The Nakajima Ki-115 Tsurugi (剣, "sabre")[5] was a one-man kamikaze aircraft developed by the Imperial Japanese Army Air Force in the closing stages of World War II in 1945. The Imperial Japanese Navy called this aircraft Tōka (藤花, "Wisteria Blossom").

The aircraft's intended purpose was to be used in kamikaze attacks on Allied shipping and the invasion fleet expected to be involved in the invasion of Japan, Operation Downfall, which in the end did not take place.

Because the Japanese High Command thought that Japan did not have enough obsolete aircraft to use for kamikaze attacks, it was decided that huge numbers of cheap, simple suicide planes should be constructed quickly in anticipation of the invasion of Japan.

The aircraft was very simple, being made from "non-strategic" materials (mainly wood and steel).
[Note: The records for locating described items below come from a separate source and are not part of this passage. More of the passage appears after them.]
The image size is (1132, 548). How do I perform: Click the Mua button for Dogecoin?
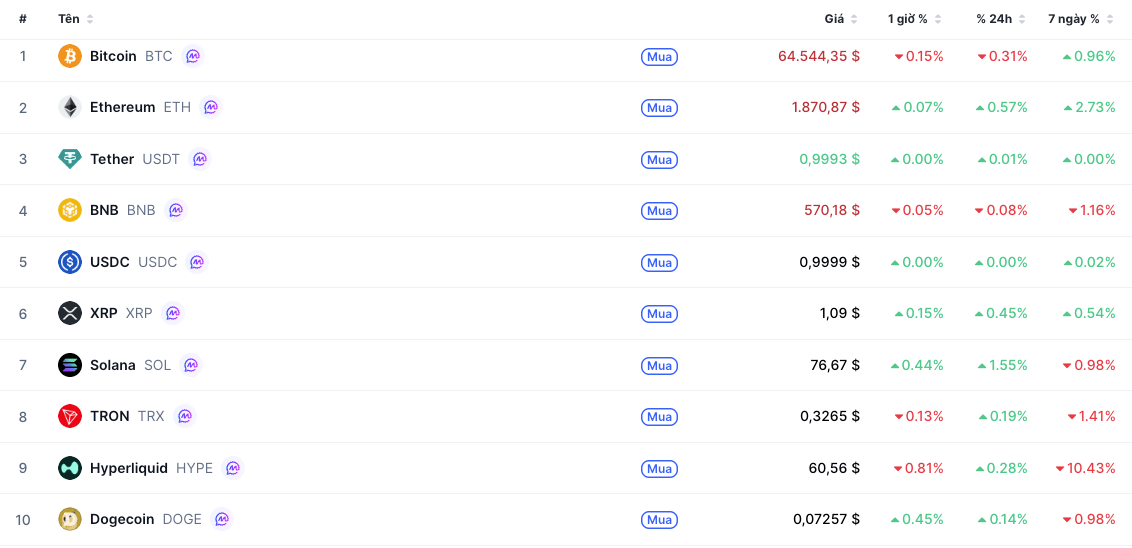(659, 520)
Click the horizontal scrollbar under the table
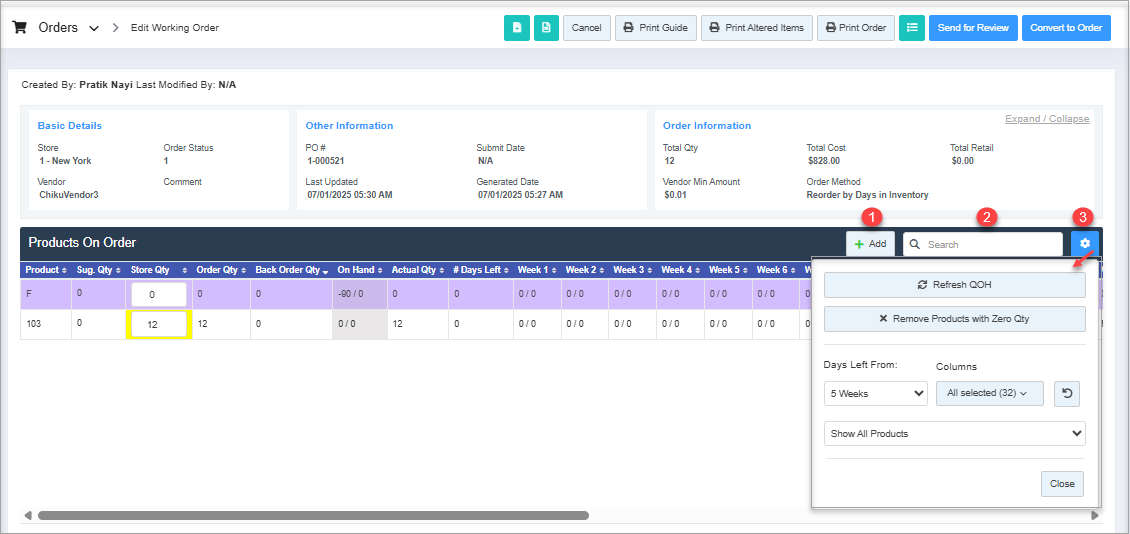 [x=313, y=516]
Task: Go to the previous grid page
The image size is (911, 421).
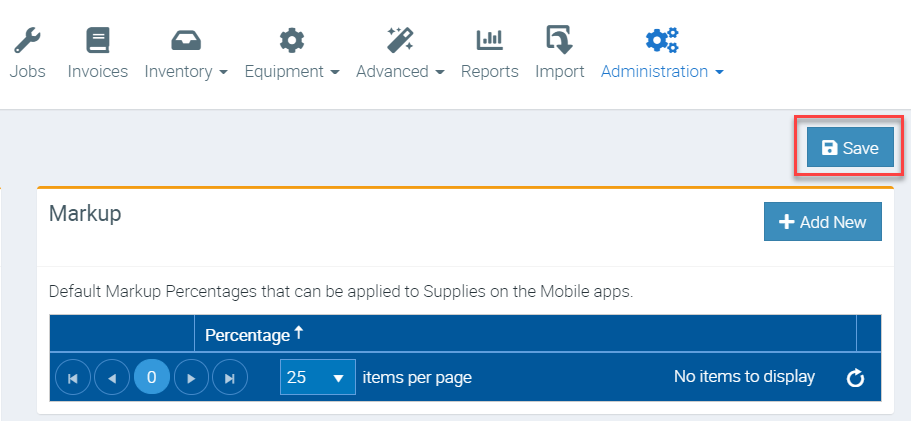Action: click(112, 378)
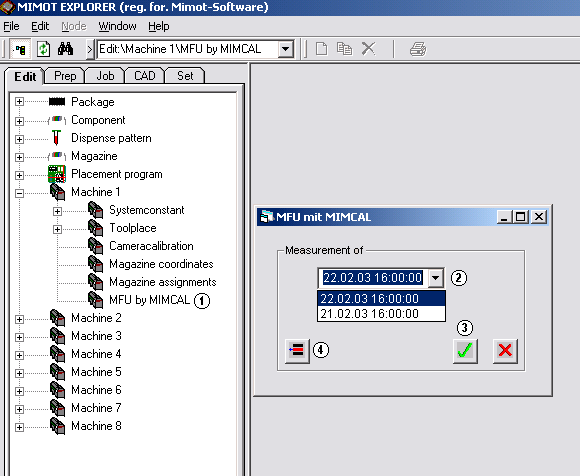The image size is (580, 476).
Task: Select Cameracalibration under Machine 1
Action: coord(151,246)
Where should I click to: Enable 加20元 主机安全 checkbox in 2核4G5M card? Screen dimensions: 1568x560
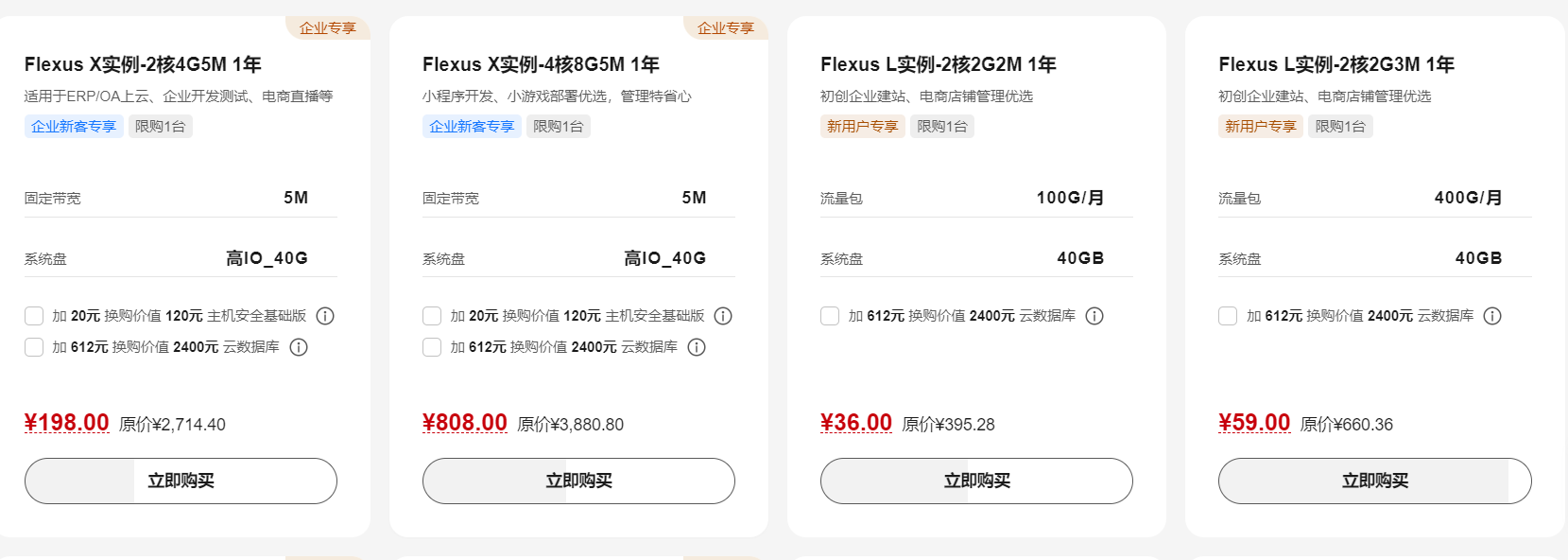34,316
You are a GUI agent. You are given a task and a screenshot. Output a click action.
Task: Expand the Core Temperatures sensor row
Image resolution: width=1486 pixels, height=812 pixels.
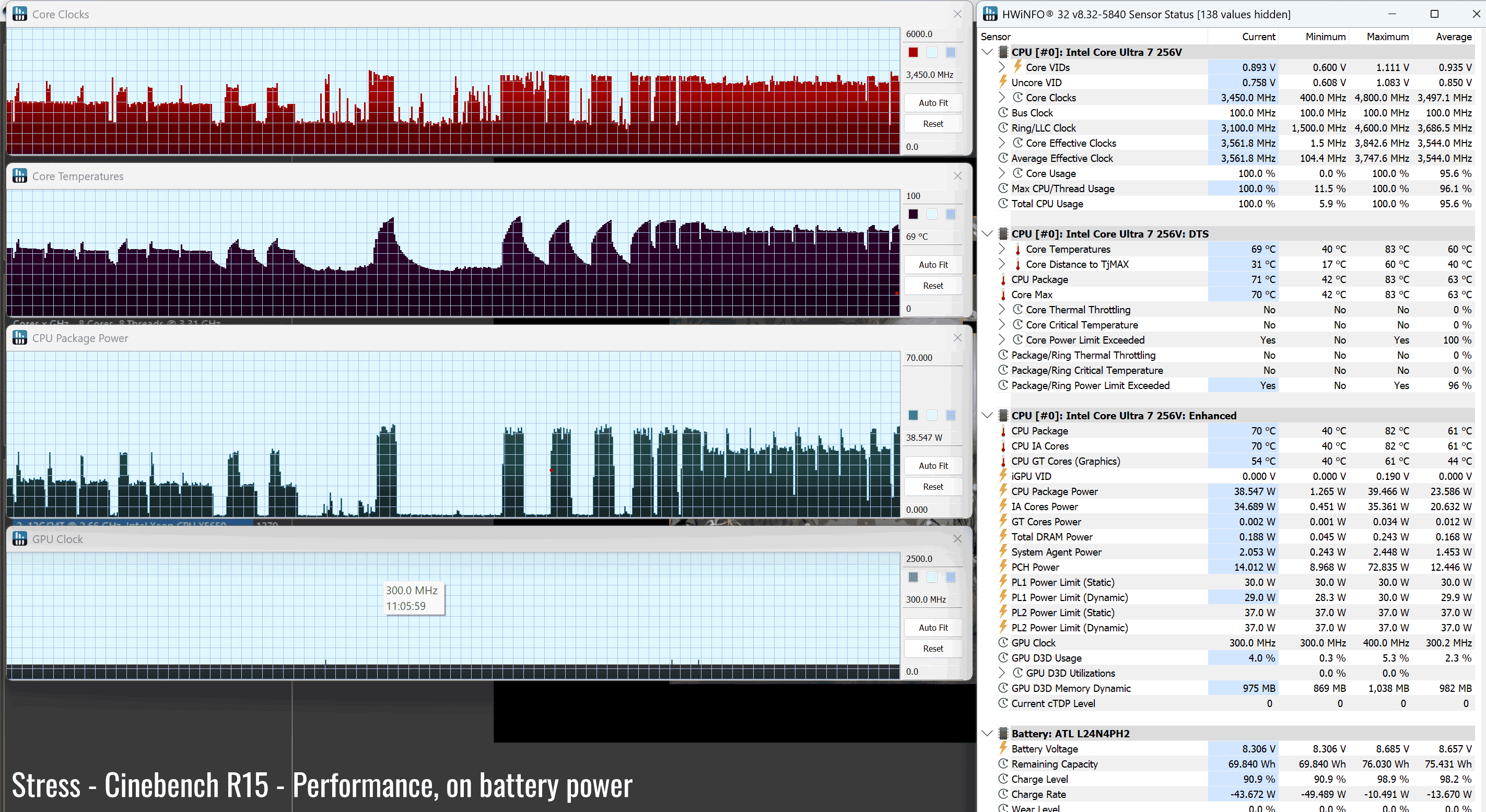point(1002,249)
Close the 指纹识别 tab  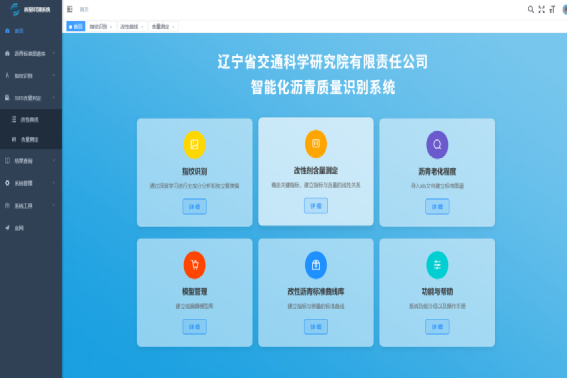click(x=111, y=27)
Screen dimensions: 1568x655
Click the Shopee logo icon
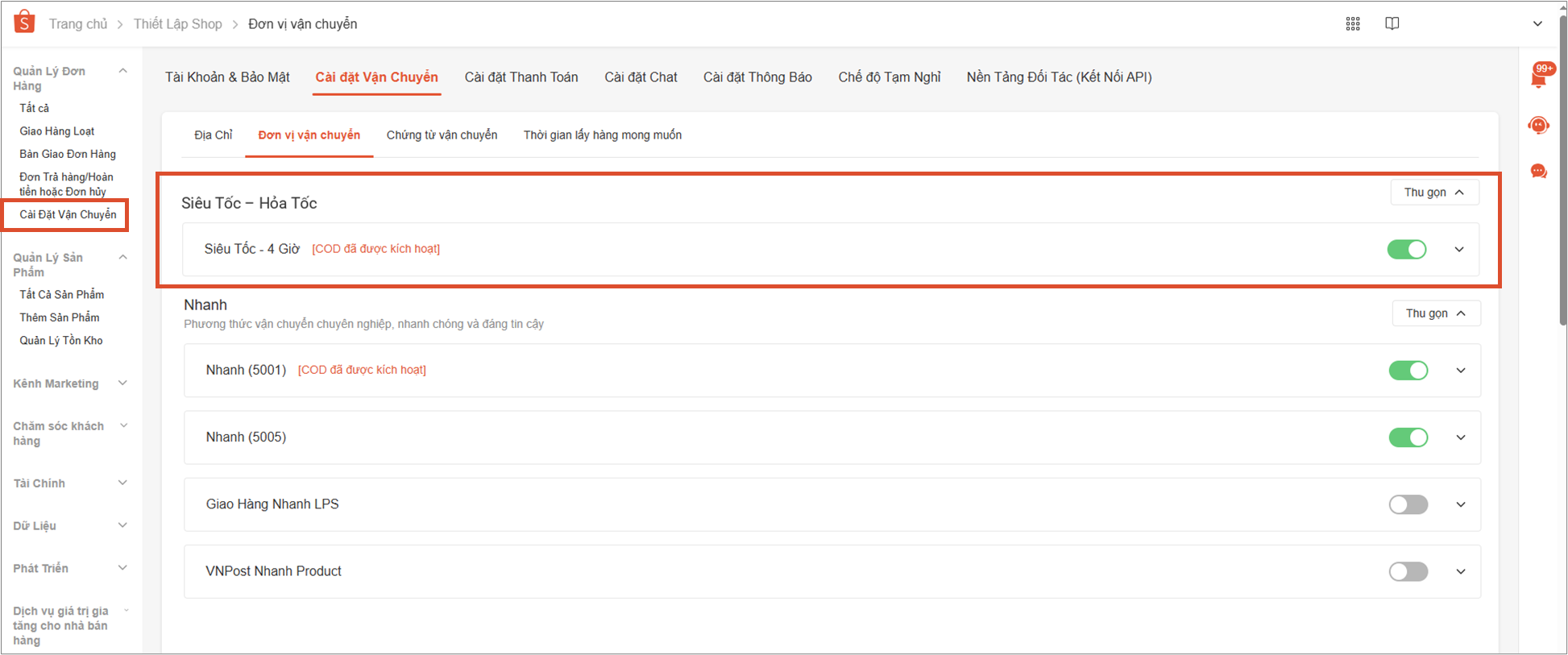pos(24,23)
To save weight, it was to use a jettisonable undercarriage (there was to be no landing), so a simple welded steel tube undercarriage was attached to the aircraft.[2] This, however, was found to give unmanageable ground-handling characteristics, so a simple shock absorber was then incorporated. The cross section of the fuselage was circular and not elliptical as were most planes of this size and type; such a fuselage was easier to make.

Tsurugi had an instrument panel with some flight instruments, rudder pedals, a joystick type control column and a place for a radio. Flight controls included both ailerons and elevators and (in production versions) flaps.

The Ki-115 was designed to be able to use any engine that was in storage for ease of construction and supply, and to absorb Japan's stocks of obsolete engines from the 1920s and 1930s. The initial aircraft (Ki-115a) were powered by 858-kilowatt (1,151 hp) Nakajima Ha-35 radial engines. It is not known if any other engine was ever actually fitted.

After testing the first production aircraft were fitted with the improved undercarriage and two rocket units. These may have assisted with take-off[2] or may have been designed for the final acceleration towards the target.